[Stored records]
=== Section Start ===
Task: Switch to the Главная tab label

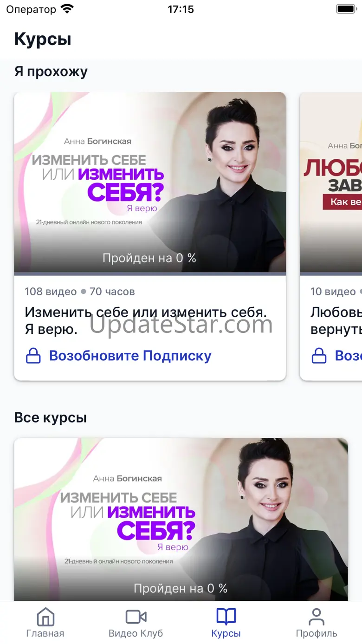Action: pyautogui.click(x=45, y=633)
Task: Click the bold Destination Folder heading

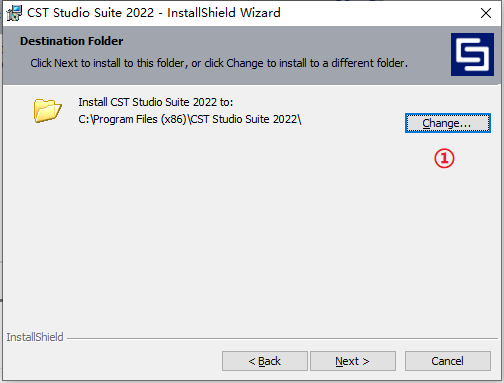Action: [71, 41]
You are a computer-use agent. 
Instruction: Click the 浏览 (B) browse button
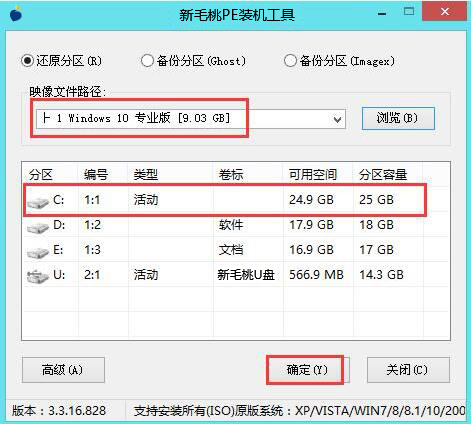398,118
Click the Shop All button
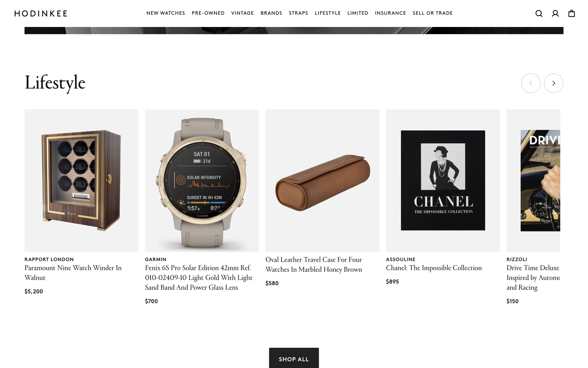This screenshot has width=588, height=368. tap(294, 358)
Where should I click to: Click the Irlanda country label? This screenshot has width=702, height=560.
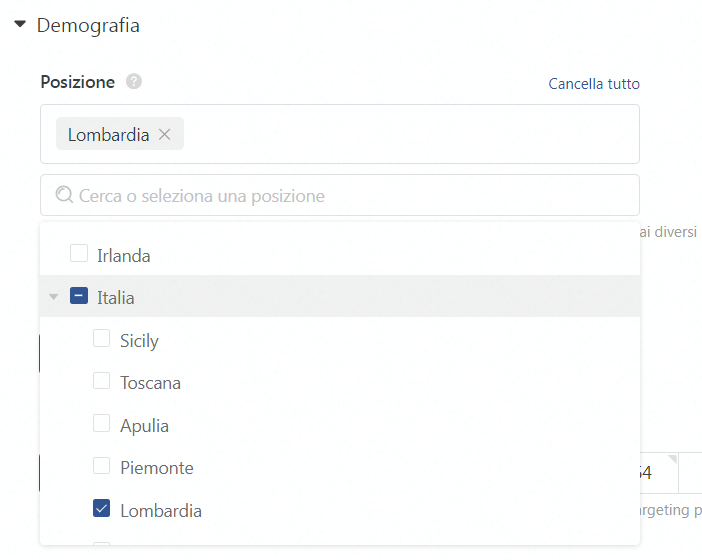(x=124, y=256)
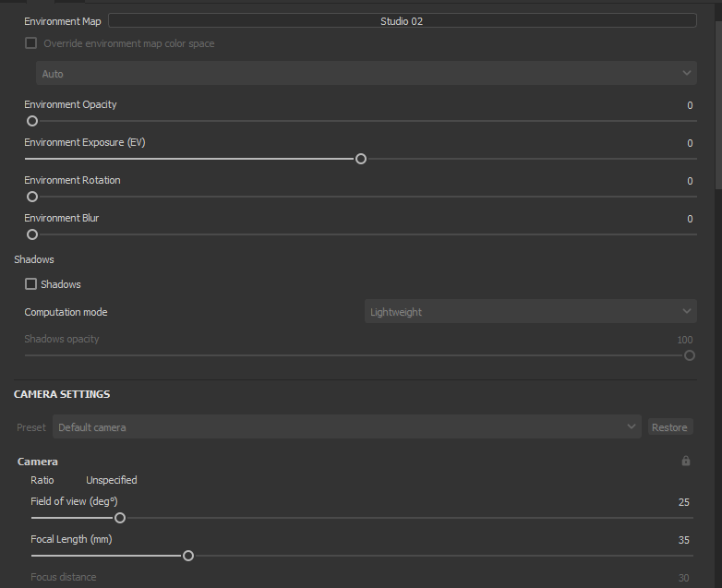Toggle Override environment map color space checkbox
Image resolution: width=722 pixels, height=588 pixels.
30,43
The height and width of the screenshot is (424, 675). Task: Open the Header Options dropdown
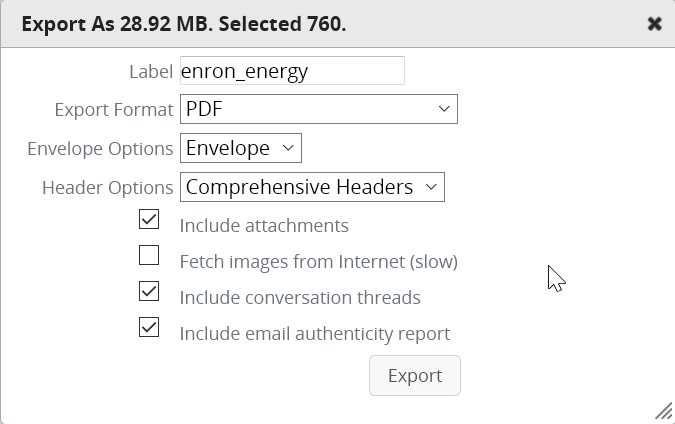coord(311,187)
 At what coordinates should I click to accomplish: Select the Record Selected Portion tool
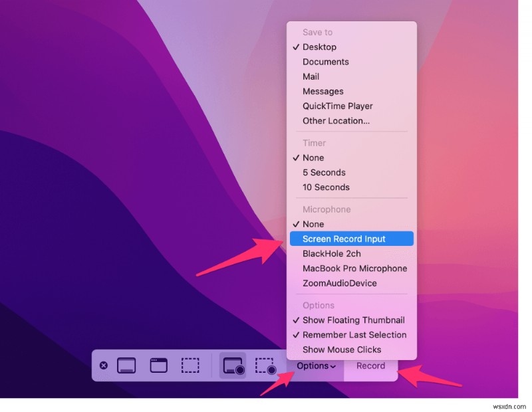point(265,365)
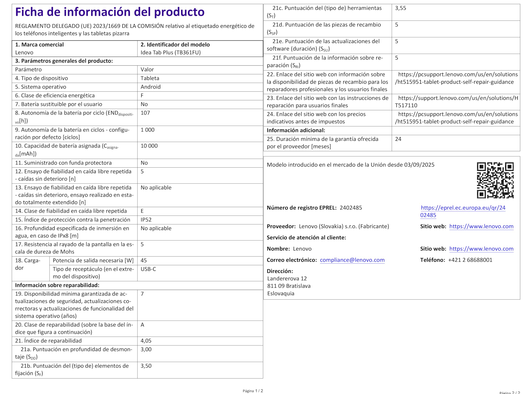
Task: Click the 'Ficha de información del producto' title
Action: point(110,12)
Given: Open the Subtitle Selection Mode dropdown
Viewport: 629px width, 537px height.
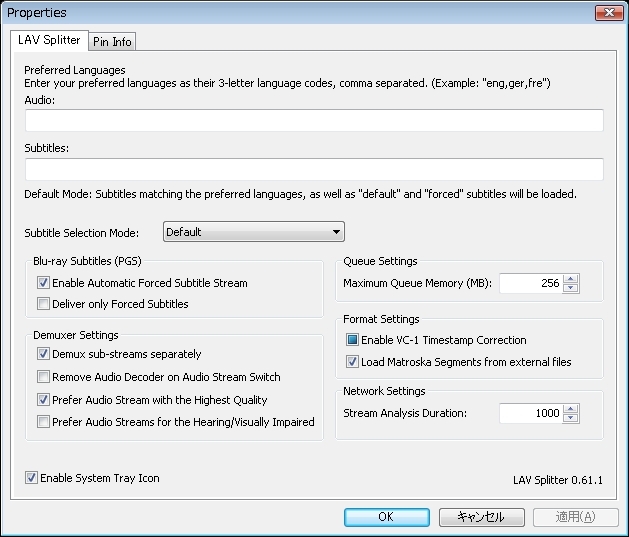Looking at the screenshot, I should click(x=253, y=232).
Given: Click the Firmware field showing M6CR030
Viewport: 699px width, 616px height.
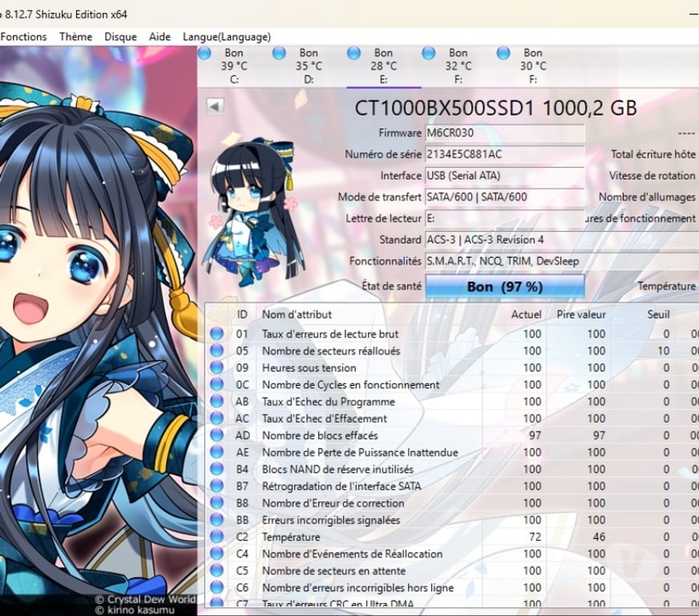Looking at the screenshot, I should [x=504, y=133].
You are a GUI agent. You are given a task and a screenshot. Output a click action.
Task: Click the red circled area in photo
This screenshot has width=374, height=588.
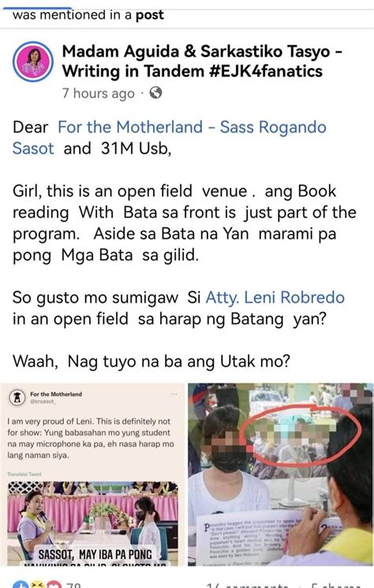(x=301, y=437)
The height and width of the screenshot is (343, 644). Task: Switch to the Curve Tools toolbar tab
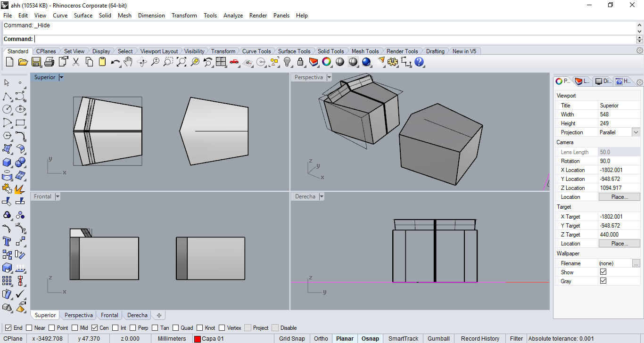coord(256,51)
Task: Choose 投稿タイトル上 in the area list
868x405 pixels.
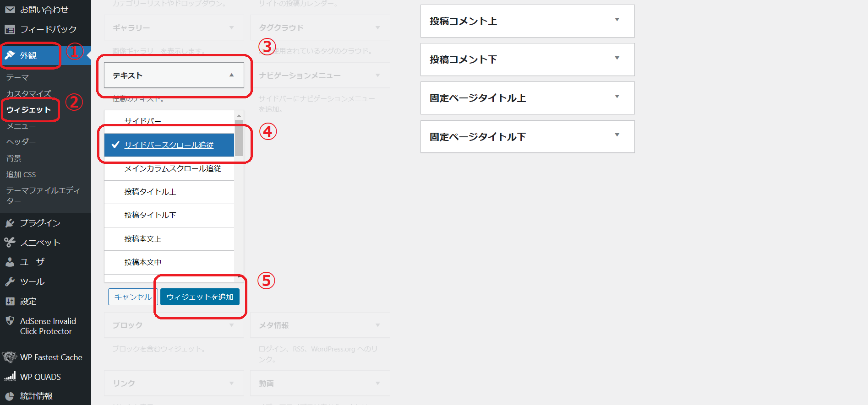Action: tap(150, 192)
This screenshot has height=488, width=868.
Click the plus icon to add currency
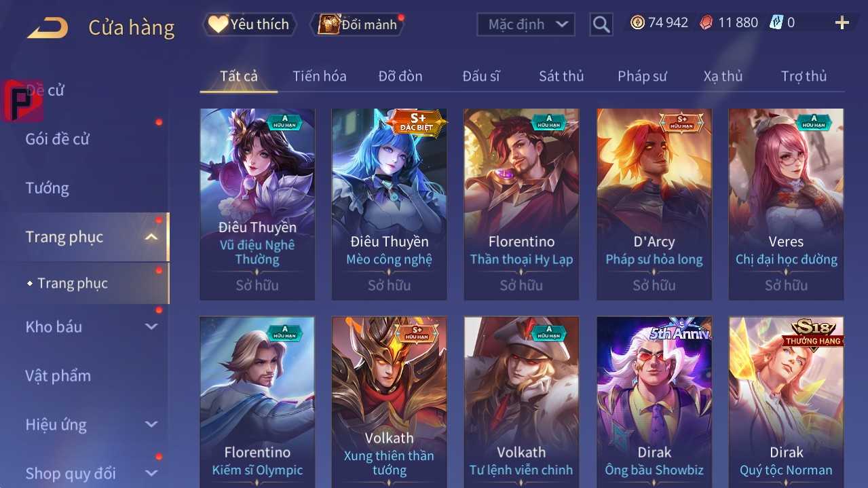coord(842,23)
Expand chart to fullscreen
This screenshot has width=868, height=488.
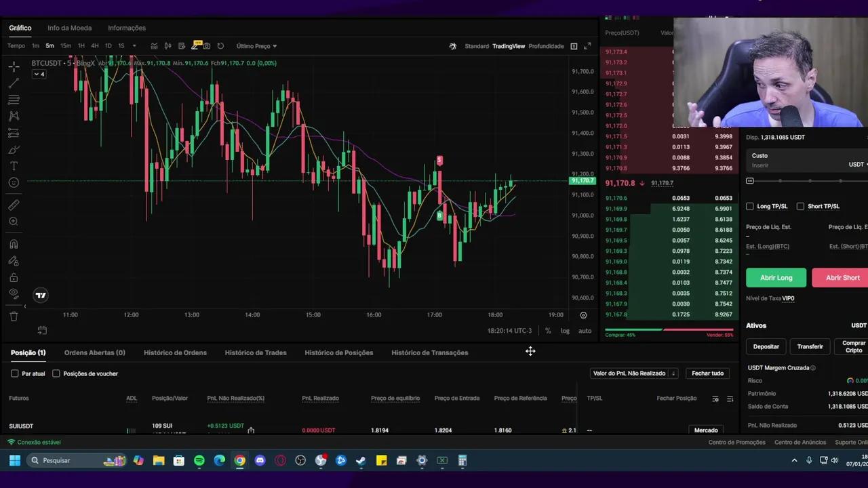(x=587, y=46)
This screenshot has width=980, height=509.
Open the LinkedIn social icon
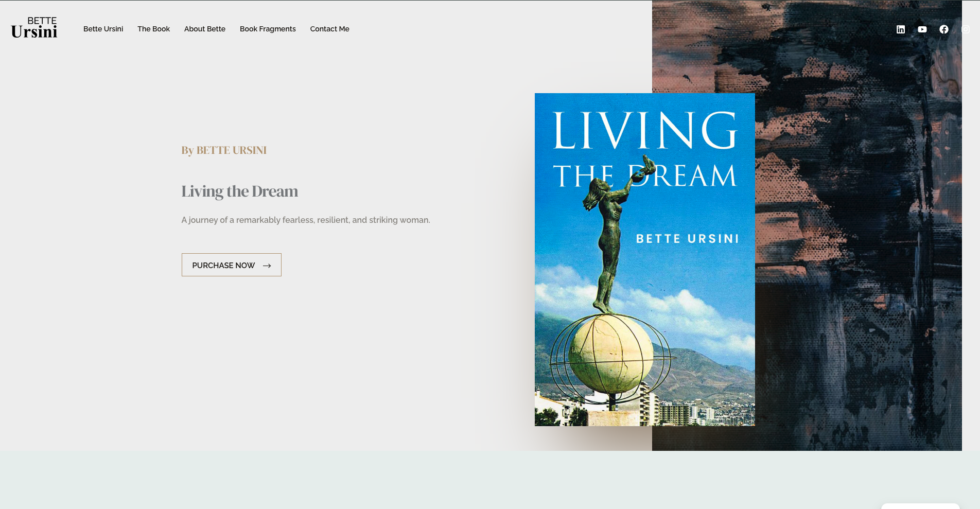(x=900, y=29)
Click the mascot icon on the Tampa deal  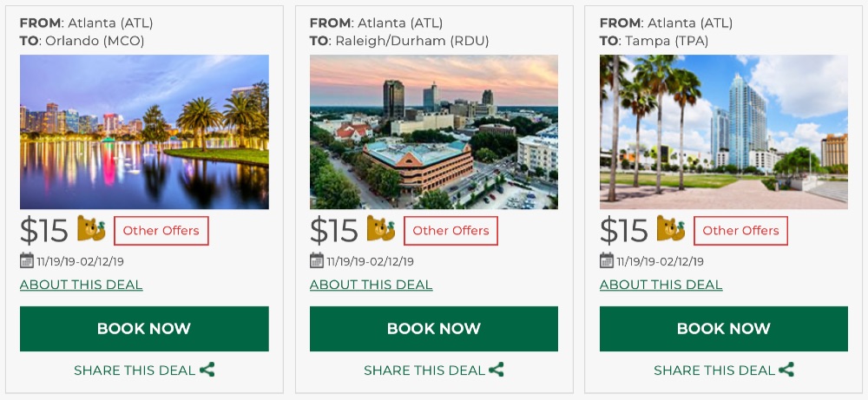pos(671,229)
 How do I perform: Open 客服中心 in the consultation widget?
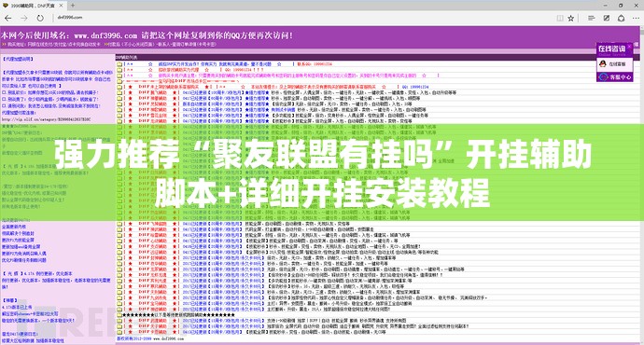tap(614, 76)
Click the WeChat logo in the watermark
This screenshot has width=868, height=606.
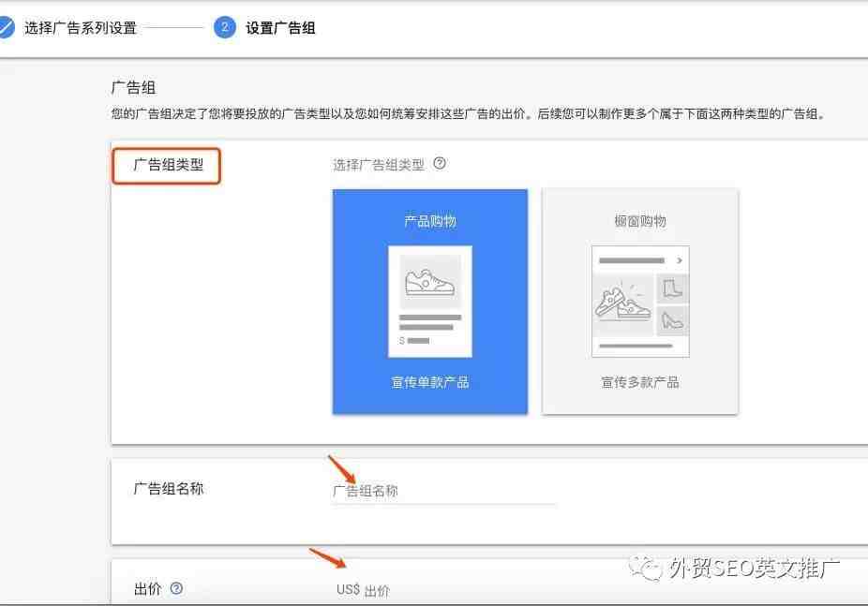click(644, 568)
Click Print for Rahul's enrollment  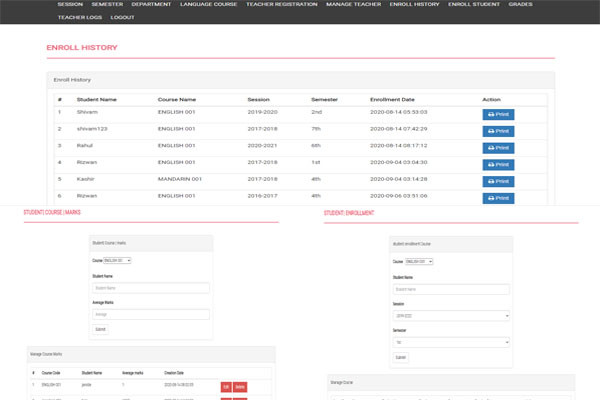(498, 148)
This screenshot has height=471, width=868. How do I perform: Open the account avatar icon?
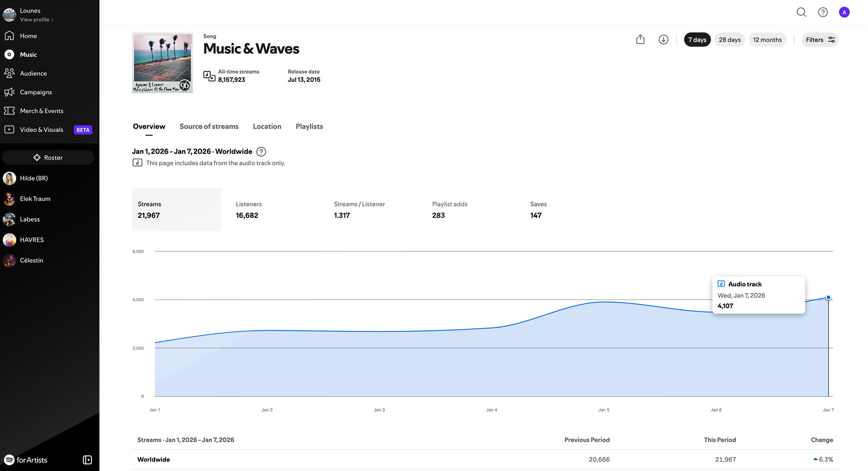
=== Section End ===
What is needed is each line from the records with the word "agent" in it.

You are a computer-use agent. 
You are a GUI agent. You are given a task and a screenshot. Output a click action.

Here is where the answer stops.